— start of Provided text —

The death was confirmed on social media this morning by a number of Wetton's former bandmates, including his Asia bandmate Geoffrey Downes, who tweeted, "I am sorry to be the bearer of the very sad news that my dearest friend, bandmate and co-writer, John Wetton has passed away."

One of the most technically proficient and in-demand rock instrumentalists of the '70s and '80s, Wetton worked with a number of bands in his early career before coming to national prominence as the new singer and bassist for prog-rock legends King Crimson in 1972. After that group was disbanded a couple years later, Wetton spent time with the similarly renowned art-rock outfits Roxy Music and Uriah Heep, and formed the group U.K. with Crimson drummer Bill Bruford.

— end of Provided text —

● Task requirements
(a) Repeat the John Wetton text from "The death was" up to and including "drummer Bill Bruford.".
(b) Put this sentence from the John Wetton text into Spanish: "After that group was disbanded a couple years later, Wetton spent time with the similarly renowned art-rock outfits Roxy Music and Uriah Heep, and formed the group U.K. with Crimson drummer Bill Bruford."
The listing after this has no connection to the John Wetton text.

— start of Material —

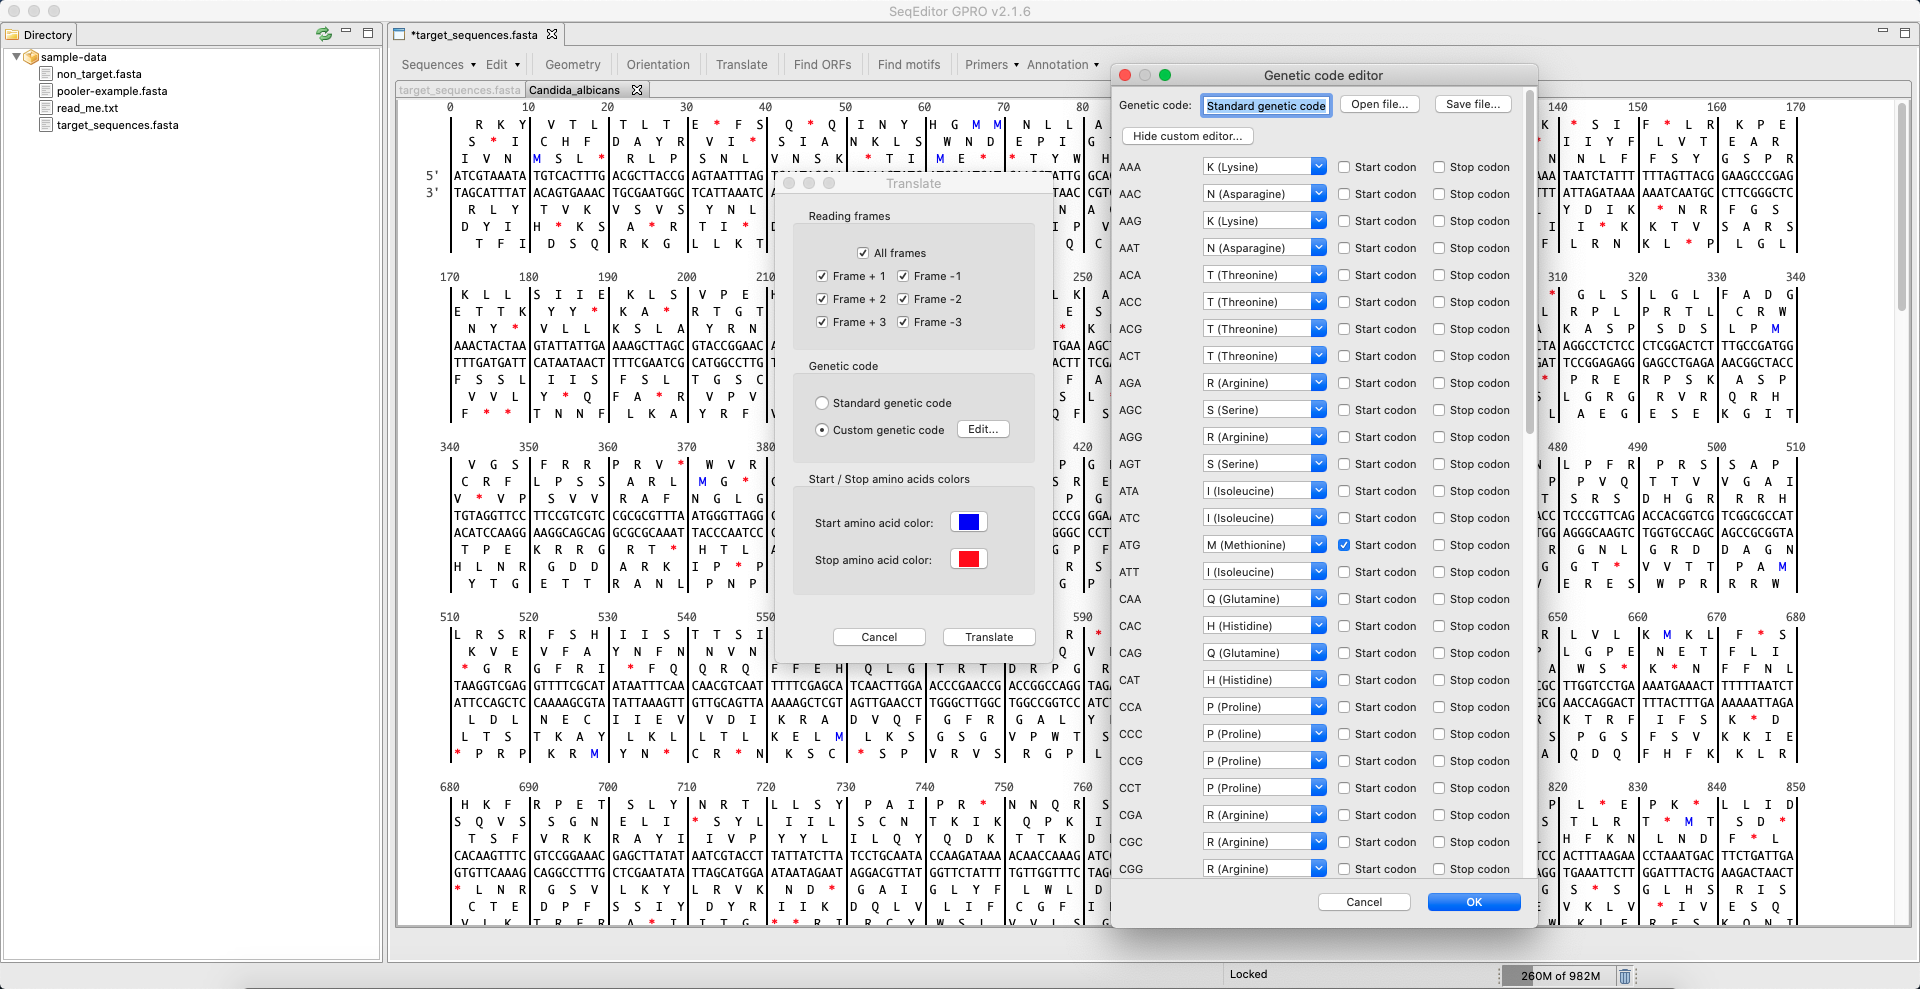Click the green refresh icon in Directory panel
The height and width of the screenshot is (989, 1920).
pos(323,34)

— end of Material —

● Outputs by task
(a)
The death was confirmed on social media this morning by a number of Wetton's former bandmates, including his Asia bandmate Geoffrey Downes, who tweeted, "I am sorry to be the bearer of the very sad news that my dearest friend, bandmate and co-writer, John Wetton has passed away."

One of the most technically proficient and in-demand rock instrumentalists of the '70s and '80s, Wetton worked with a number of bands in his early career before coming to national prominence as the new singer and bassist for prog-rock legends King Crimson in 1972. After that group was disbanded a couple years later, Wetton spent time with the similarly renowned art-rock outfits Roxy Music and Uriah Heep, and formed the group U.K. with Crimson drummer Bill Bruford.

(b) Después de que ese grupo se disolviera un par de años más tarde, Wetton pasó un tiempo con las igualmente reconocidas bandas de art rock Roxy Music y Uriah Heep, y formó el grupo U.K. con el baterista de Crimson Bill Bruford.